* TASK INSTRUCTIONS
Look for the word "computer" in the material below. Copy each line that has it.

* EXCERPTED RECORDS

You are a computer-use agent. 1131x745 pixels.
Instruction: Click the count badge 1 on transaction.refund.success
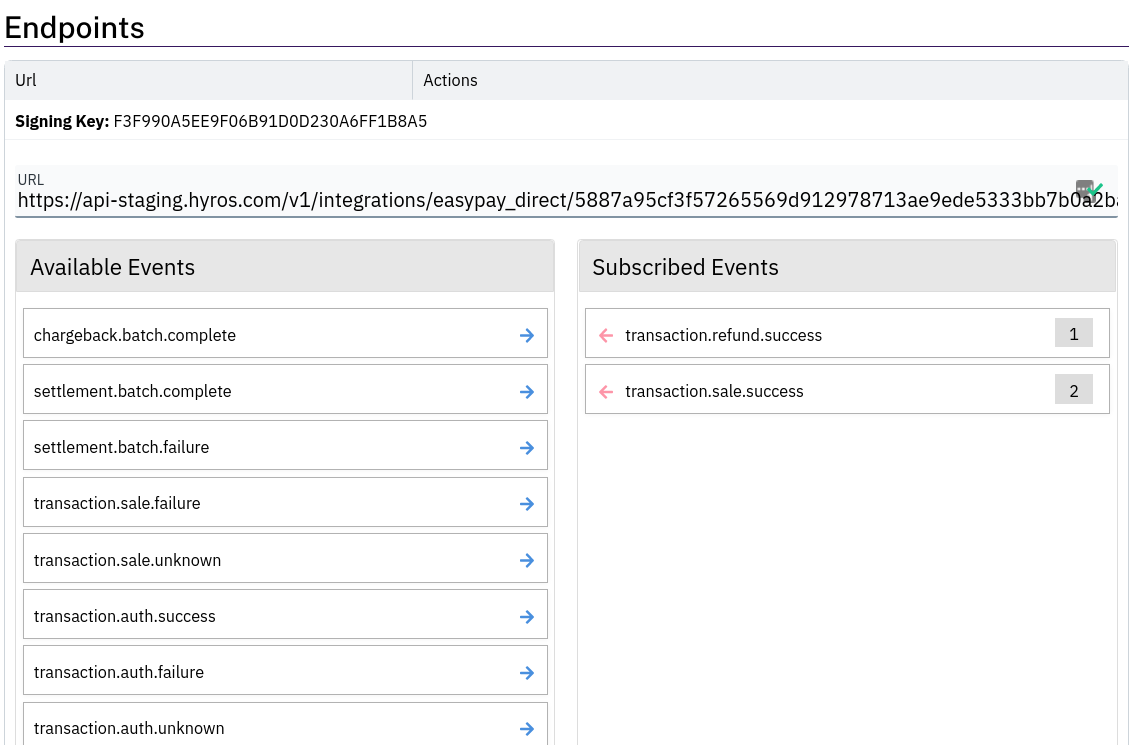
---
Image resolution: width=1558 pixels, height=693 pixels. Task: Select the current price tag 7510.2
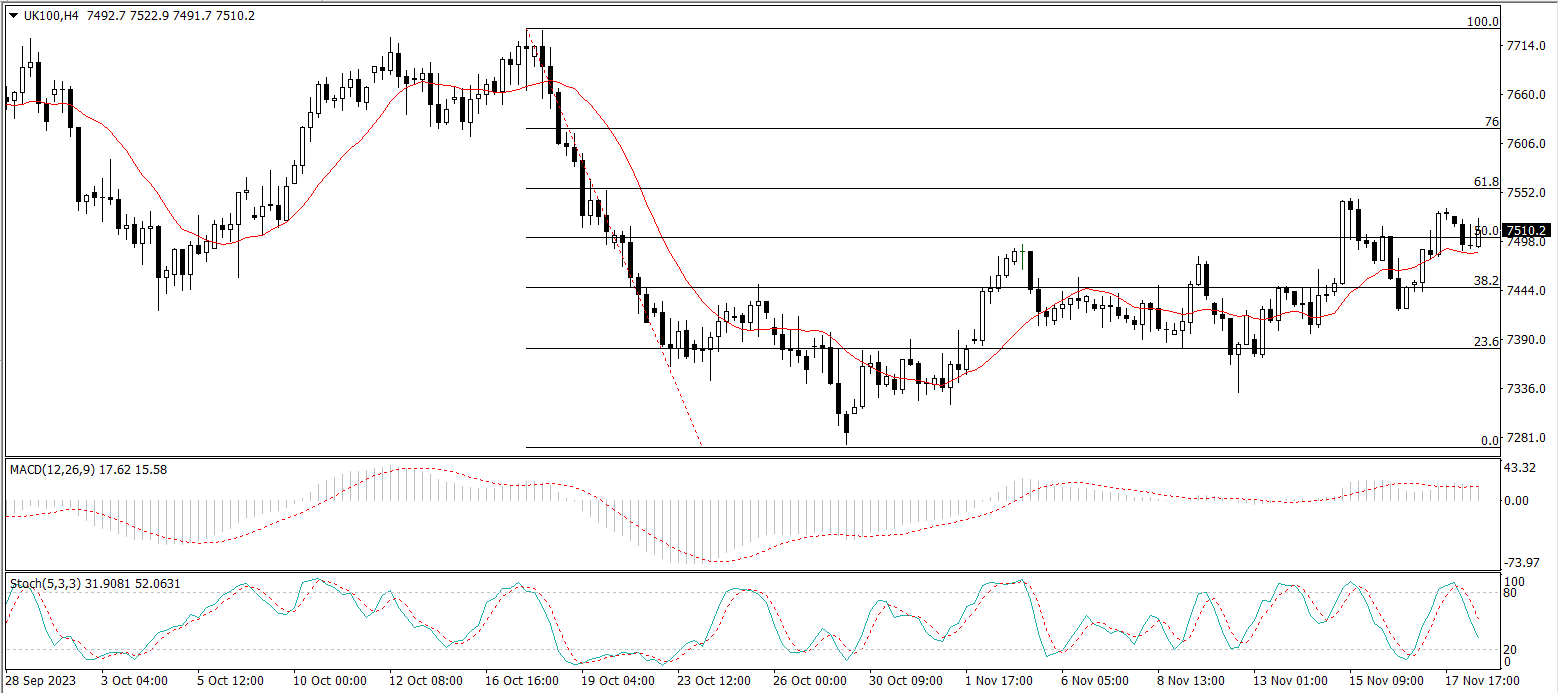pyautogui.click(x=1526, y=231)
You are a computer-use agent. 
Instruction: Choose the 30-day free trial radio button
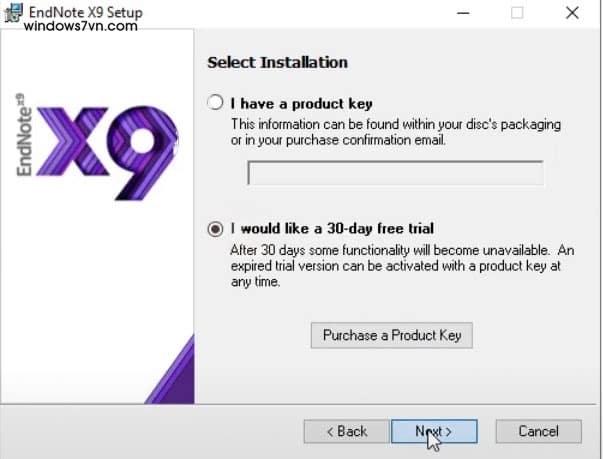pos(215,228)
* * *
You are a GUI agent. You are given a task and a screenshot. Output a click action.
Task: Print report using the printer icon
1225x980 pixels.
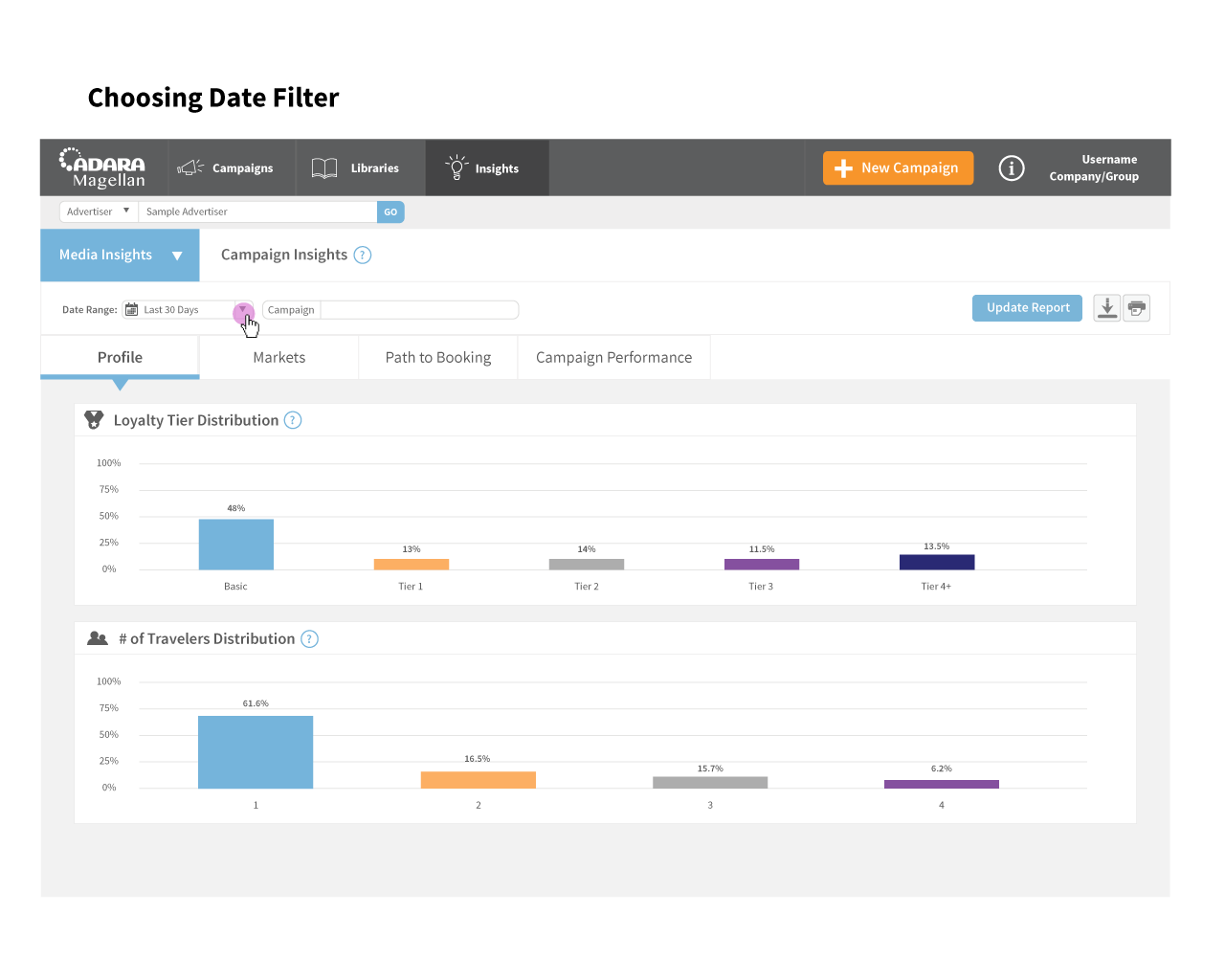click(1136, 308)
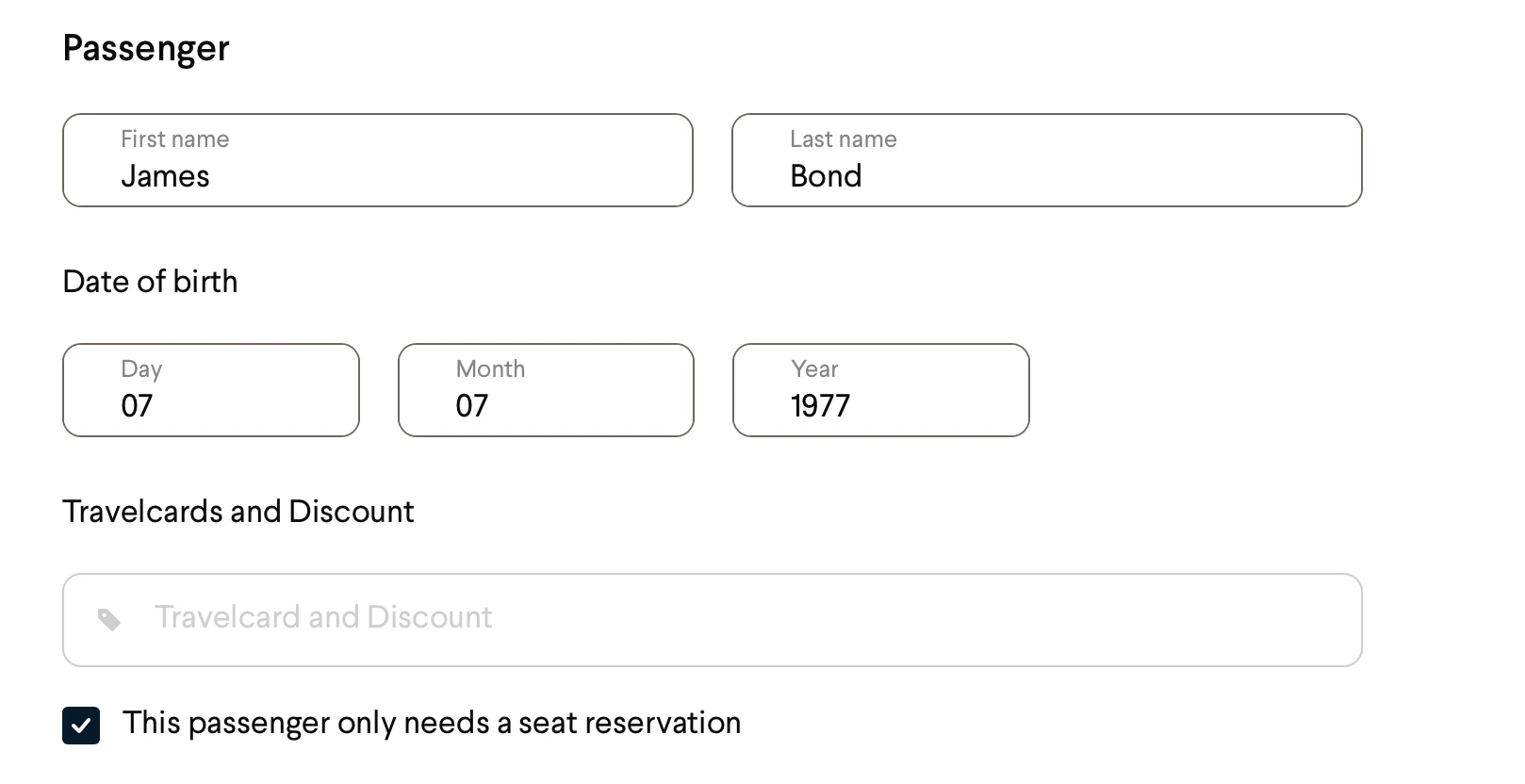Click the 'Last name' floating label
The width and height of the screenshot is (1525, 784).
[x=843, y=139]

* EXERCISE RESPONSE
You are a computer-use agent. 1131x745 pixels.
You are a computer-use agent. 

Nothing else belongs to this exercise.